▶ Given passage:
----

Is there any way to get Node.JS and V8 to automatically vectorize simple loops?
Asked Answered
A

1

9

I'm currently working as an author and contributor to SSIM.js and jest-image-snapshot on behalf of Not a Typical Agency. A lot of the work I'm performing results in the creation of new algorithms to compare images in Javascript. After a lot of research and testing with AssemblyScript and WebAssembly, I've found that I can often get a higher-performing and more portable solutions with pure JS than I do with either of these two technologies. However, that only happens after performing an extensive code review of the generated assembly and performing many experiments.

What I'd like to understand is if there's a way to get Node.JS/libV8 to automatically vectorize sections of code. As an example, I have a two-pass loop that calculates prefix sums for each pixel in an image horizontally then vertically. Skipping over the horizontal prefix sum (which can be challenging to vectorize for a real performance improvement with pure assembly), the vertical prefix sum should be super simple to optimize. Here's an example:

    for (let h = 0; h + 1 < height; ++h) {
      for (let w = 0; w < width; ++w) {
        let above = pSumArray[h * width + w];
        let current = pSumArray[(h + 1) * width + w];
        pSumArray[(h + 1) * width + w] = above + current;
      }
    }

This takes all of the preexisting horizontal prefix sum calculations, and adds adjacent lines in the image going forward, one line at a time, all the way until it reaches the end.

----

▶ Data provided:

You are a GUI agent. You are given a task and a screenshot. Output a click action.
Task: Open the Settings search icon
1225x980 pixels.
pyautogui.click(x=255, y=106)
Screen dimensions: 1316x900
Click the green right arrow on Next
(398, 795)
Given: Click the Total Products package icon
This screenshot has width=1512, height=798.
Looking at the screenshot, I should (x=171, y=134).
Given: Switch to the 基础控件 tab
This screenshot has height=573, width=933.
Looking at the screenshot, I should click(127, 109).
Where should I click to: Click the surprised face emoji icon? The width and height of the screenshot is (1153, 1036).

----

▶ Required task A: Summarize the forum question about getting Node.js and V8 to vectorize loops in two sentences.
▶ Required task B: Extend the forum question about automatic loop vectorization in Node.js, picking up after its final sentence.

▶ Answer A: The author contributes to SSIM.js and jest-image-snapshot and has found that pure JavaScript often gives faster, more portable image-comparison code than AssemblyScript or WebAssembly, though only after extensive review of the generated assembly and many experiments. The author asks whether Node.js and V8 can automatically vectorize code, using the example of a vertical prefix-sum loop that adds adjacent image lines one at a time until it reaches the end.

▶ Answer B:
The assembler output looks something like this:

0x11afd3a4adb1   1d1  c4a17b1044c10f vmovsd xmm0,[rcx+r8*8+0xf]
0x11afd3a4adb8   1d8  4c8bc2         REX.W movq r8,rdx
0x11afd3a4adbb   1db  4503c6         addl r8,r14
0x11afd3a4adbe   1de  0f80ce020000   jo 0x11afd3a4b092  <+0x4b2>
0x11afd3a4adc4   1e4  443bc7         cmpl r8,rdi
0x11afd3a4adc7   1e7  0f83d1020000   jnc 0x11afd3a4b09e  <+0x4be>
0x11afd3a4adcd   1ed  c4a17b104cc10f vmovsd xmm1,[rcx+r8*8+0xf]
0x11afd3a4add4   1f4  c5fb58c1       vaddsd xmm0,xmm0,xmm1
0x11afd3a4add8   1f8  c4a17b1144c10f vmovsd [rcx+r8*8+0xf],xmm0

If you look closely, you can see it's performing all of the load, store, and add operations with 'sd' (single double) operations. This means that it's only working with one double at a time. The documentation on this can be found here.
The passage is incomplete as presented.